The organ, probably the oldest Pipe Organ in the Hunter Valley, was installed in the picturesque mudstone church of St Luke’s, Wallsend when the present building was dedicated and opened for worship in December, 1880. However it has a much longer and interesting history.
This historic instrument was built in London in 1855 by the prominent firm of J. R. Walker, Organ Builders and was brought to serve at St. Mary’s Church Maitland. When the present St. Mary’s Church was built, a”grander” organ was required and this instrument was sold in 1880 for One Hundred Pounds to the Parish of Wallsend for use in the new St. Luke’s Church which was then being constructed to replace an earlier timber-slab building.

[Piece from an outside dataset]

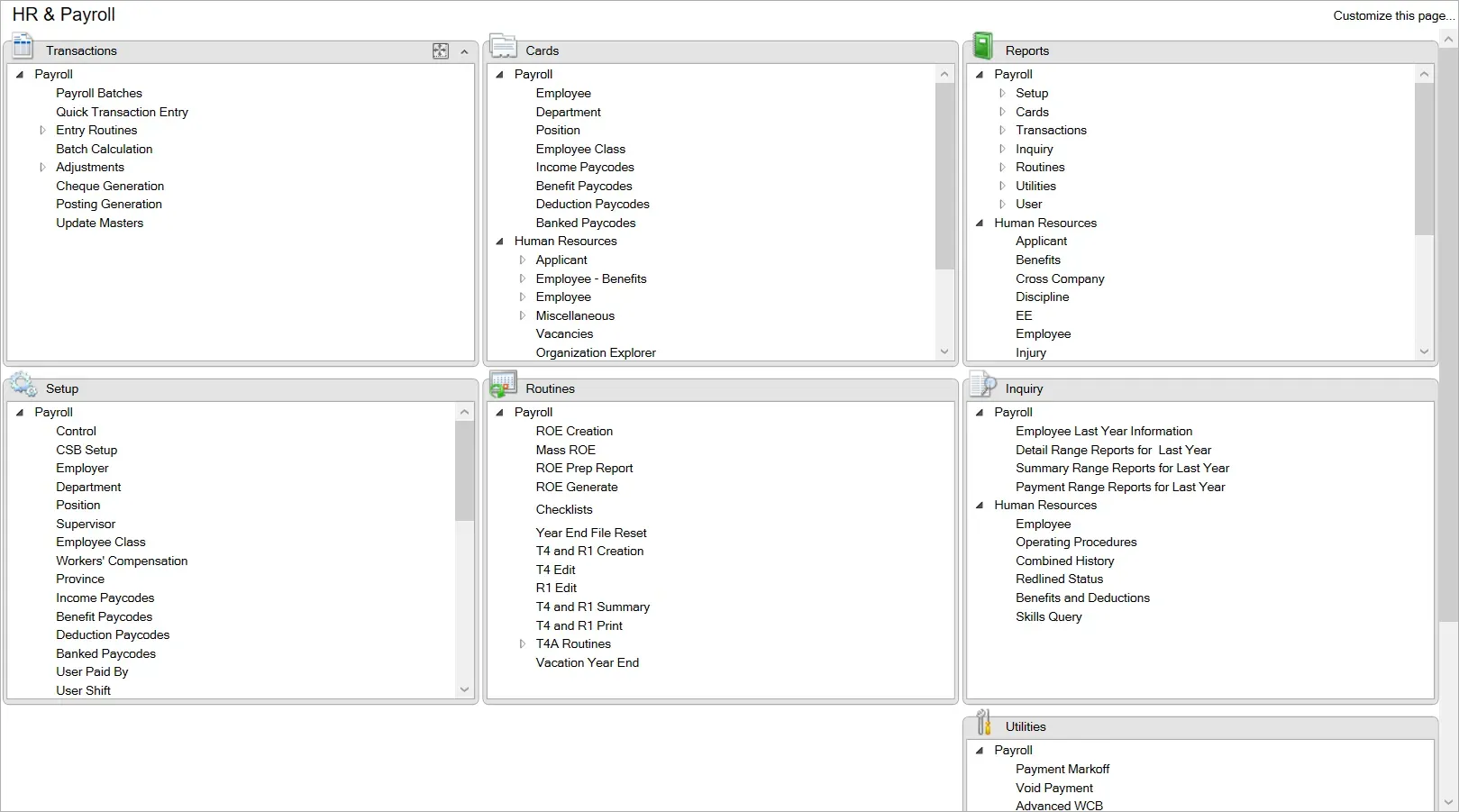
Task: Expand the Applicant node under Cards
Action: pyautogui.click(x=522, y=260)
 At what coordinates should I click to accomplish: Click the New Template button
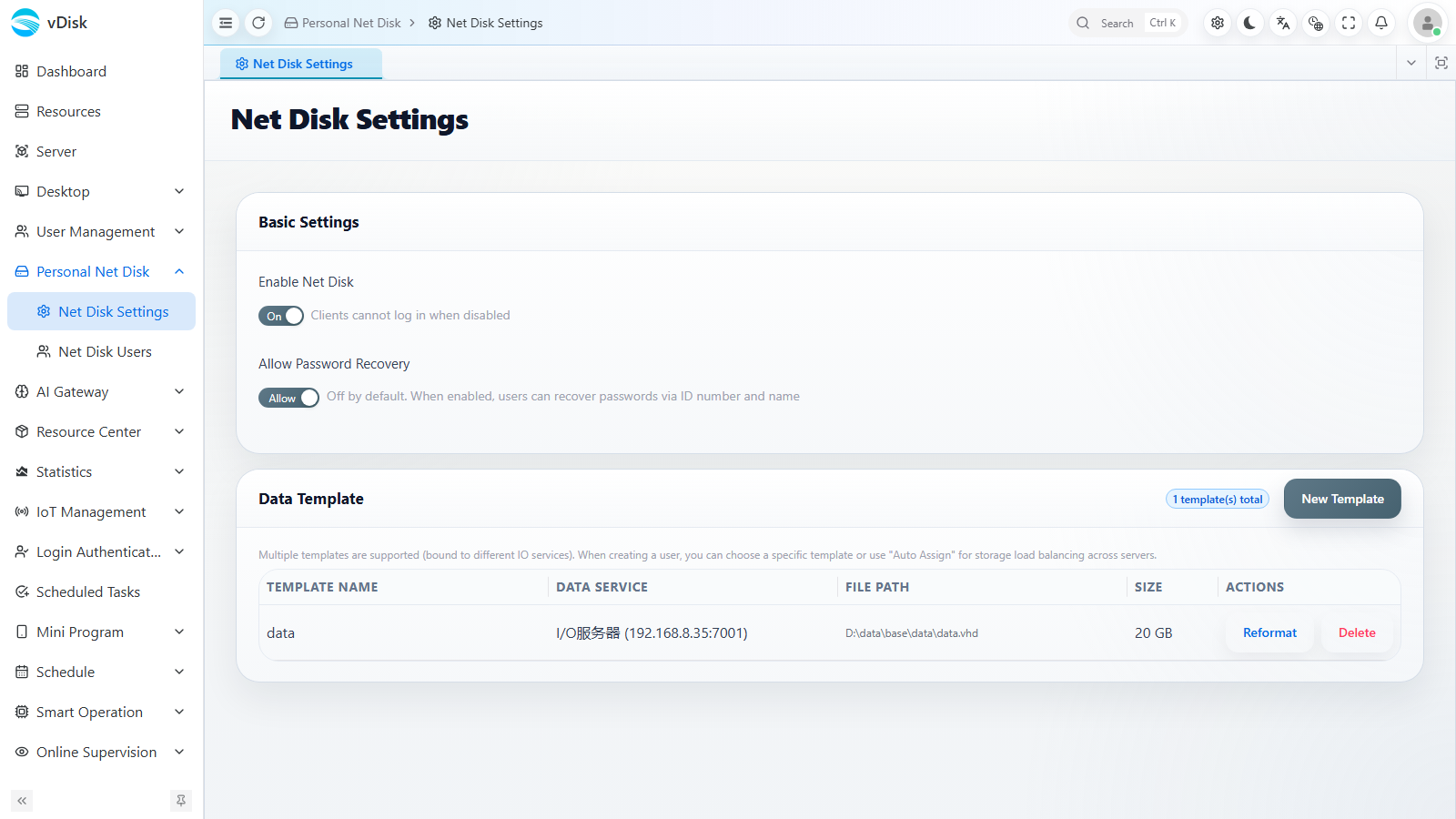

The Organ was dismantled and shipped down the Hunter River from Maitland to Newcastle at a cost of twelve shillings and sixpence and, presumably, railed to Wallsend and installed in the new church.
The organ has a “twin” in the Presbyterian Church at Mudgee, NSW. These identical organs were consecutive numbers in the Order Book of J. W. Walker. The twin was also brought to Australia to serve in the Anglican Church at Mudgee. However, a larger organ was later given for use in that church on the condition that the smaller Walker organ was transferred to the Presbyterian Church in Mudgee, where it still serves today.
Both organs are tuned and serviced by Ian D. Brown and Associates, Organ Builders, who recently carried out restoration and repair of St. Luke’s wonderful and interesting instrument. The original wooden tracker action was restored, replacing aluminium rods installed in 1975 and the whole action improved. New Brazilian Rosewood and Ivory stop knobs, believed to be identical to the originals, were also installed. These replaced some that had been installed in the 1975 “restoration”.